## Work request
All lines from the start of the listing below through the line containing "524x400 pixels." are to be written out again exactly, and no others.

## The data
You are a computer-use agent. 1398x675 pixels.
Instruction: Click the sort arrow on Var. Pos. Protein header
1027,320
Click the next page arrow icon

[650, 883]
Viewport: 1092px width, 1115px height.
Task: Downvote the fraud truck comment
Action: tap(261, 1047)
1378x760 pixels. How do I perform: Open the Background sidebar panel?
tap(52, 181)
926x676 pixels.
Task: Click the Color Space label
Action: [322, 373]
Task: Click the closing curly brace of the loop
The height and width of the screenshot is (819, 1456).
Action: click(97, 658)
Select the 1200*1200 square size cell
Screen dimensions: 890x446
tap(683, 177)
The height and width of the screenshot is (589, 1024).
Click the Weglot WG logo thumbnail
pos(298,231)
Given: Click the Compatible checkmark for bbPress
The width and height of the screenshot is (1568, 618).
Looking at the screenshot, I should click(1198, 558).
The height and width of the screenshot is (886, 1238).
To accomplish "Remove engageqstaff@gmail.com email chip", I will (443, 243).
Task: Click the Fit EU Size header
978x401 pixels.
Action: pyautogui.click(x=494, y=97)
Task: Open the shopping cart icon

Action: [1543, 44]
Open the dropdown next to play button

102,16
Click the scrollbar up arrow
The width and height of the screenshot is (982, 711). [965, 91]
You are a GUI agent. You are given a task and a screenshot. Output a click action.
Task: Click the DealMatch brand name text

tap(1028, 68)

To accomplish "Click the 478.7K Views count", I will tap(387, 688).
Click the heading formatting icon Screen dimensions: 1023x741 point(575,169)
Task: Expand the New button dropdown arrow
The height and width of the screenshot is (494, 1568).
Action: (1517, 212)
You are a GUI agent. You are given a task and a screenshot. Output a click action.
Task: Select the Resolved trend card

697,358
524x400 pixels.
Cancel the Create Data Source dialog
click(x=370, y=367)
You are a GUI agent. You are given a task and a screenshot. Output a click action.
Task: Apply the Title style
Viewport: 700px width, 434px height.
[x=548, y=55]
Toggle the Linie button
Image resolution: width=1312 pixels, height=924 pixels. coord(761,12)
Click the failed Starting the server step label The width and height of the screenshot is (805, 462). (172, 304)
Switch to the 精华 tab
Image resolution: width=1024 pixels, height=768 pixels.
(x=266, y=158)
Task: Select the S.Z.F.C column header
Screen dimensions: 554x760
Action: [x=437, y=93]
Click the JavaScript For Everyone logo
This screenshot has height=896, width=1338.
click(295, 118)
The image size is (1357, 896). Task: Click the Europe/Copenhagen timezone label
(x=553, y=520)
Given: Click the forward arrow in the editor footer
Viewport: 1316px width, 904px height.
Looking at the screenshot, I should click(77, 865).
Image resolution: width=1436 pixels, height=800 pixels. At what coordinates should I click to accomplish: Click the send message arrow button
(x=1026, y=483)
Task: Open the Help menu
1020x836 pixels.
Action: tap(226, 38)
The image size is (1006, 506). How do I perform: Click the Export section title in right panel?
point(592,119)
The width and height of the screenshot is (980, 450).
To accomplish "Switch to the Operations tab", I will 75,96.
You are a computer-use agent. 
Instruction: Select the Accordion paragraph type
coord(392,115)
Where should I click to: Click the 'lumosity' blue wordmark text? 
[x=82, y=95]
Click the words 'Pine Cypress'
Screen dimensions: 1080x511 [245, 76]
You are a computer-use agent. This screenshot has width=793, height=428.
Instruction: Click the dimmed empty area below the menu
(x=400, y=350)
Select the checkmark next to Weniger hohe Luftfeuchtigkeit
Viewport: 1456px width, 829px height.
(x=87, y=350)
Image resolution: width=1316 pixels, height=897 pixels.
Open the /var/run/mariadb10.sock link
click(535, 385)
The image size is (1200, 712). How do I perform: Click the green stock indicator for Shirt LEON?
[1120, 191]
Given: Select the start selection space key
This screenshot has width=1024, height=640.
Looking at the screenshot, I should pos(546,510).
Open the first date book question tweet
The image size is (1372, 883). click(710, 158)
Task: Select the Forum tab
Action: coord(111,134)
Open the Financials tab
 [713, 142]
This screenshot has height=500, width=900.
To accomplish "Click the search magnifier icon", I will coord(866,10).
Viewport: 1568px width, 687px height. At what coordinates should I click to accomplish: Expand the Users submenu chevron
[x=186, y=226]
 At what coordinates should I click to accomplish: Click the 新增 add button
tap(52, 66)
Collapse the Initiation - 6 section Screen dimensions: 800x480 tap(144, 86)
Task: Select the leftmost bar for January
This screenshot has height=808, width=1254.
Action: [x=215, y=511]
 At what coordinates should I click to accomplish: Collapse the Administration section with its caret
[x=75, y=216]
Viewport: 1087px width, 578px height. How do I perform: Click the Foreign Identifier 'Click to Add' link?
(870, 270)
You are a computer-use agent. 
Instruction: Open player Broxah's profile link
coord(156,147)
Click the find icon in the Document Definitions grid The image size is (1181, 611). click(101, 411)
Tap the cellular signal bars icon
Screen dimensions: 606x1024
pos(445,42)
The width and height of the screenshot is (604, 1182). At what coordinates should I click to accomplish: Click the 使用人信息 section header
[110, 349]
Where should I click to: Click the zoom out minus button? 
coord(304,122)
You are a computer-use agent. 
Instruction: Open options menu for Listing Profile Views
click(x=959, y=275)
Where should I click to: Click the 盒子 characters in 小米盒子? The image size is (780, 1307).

## Answer for the task
You are a computer-use agent. 1398x675 pixels.
Instruction: Click the sort arrow on Var. Pos. Protein header
1027,320
Click the next page arrow icon

[650, 883]
Viewport: 1092px width, 1115px height.
Task: Downvote the fraud truck comment
Action: tap(261, 1047)
1378x760 pixels. How do I perform: Open the Background sidebar panel?
tap(52, 181)
926x676 pixels.
Task: Click the Color Space label
Action: [322, 373]
Task: Click the closing curly brace of the loop
The height and width of the screenshot is (819, 1456).
Action: click(97, 658)
Select the 1200*1200 square size cell
Screen dimensions: 890x446
tap(683, 177)
The height and width of the screenshot is (589, 1024).
Click the Weglot WG logo thumbnail
pos(298,231)
Given: Click the Compatible checkmark for bbPress
The width and height of the screenshot is (1568, 618).
Looking at the screenshot, I should click(1198, 558).
The height and width of the screenshot is (886, 1238).
To accomplish "Remove engageqstaff@gmail.com email chip", I will (443, 243).
Task: Click the Fit EU Size header
978x401 pixels.
Action: pyautogui.click(x=494, y=97)
Task: Open the shopping cart icon

Action: [1543, 44]
Open the dropdown next to play button

102,16
Click the scrollbar up arrow
The width and height of the screenshot is (982, 711). [965, 91]
You are a GUI agent. You are given a task and a screenshot. Output a click action.
Task: Click the DealMatch brand name text

tap(1028, 68)

To accomplish "Click the 478.7K Views count", I will tap(387, 688).
Click the heading formatting icon Screen dimensions: 1023x741 point(575,169)
Task: Expand the New button dropdown arrow
The height and width of the screenshot is (494, 1568).
Action: (1517, 212)
You are a GUI agent. You are given a task and a screenshot. Output a click action.
Task: Select the Resolved trend card

697,358
524x400 pixels.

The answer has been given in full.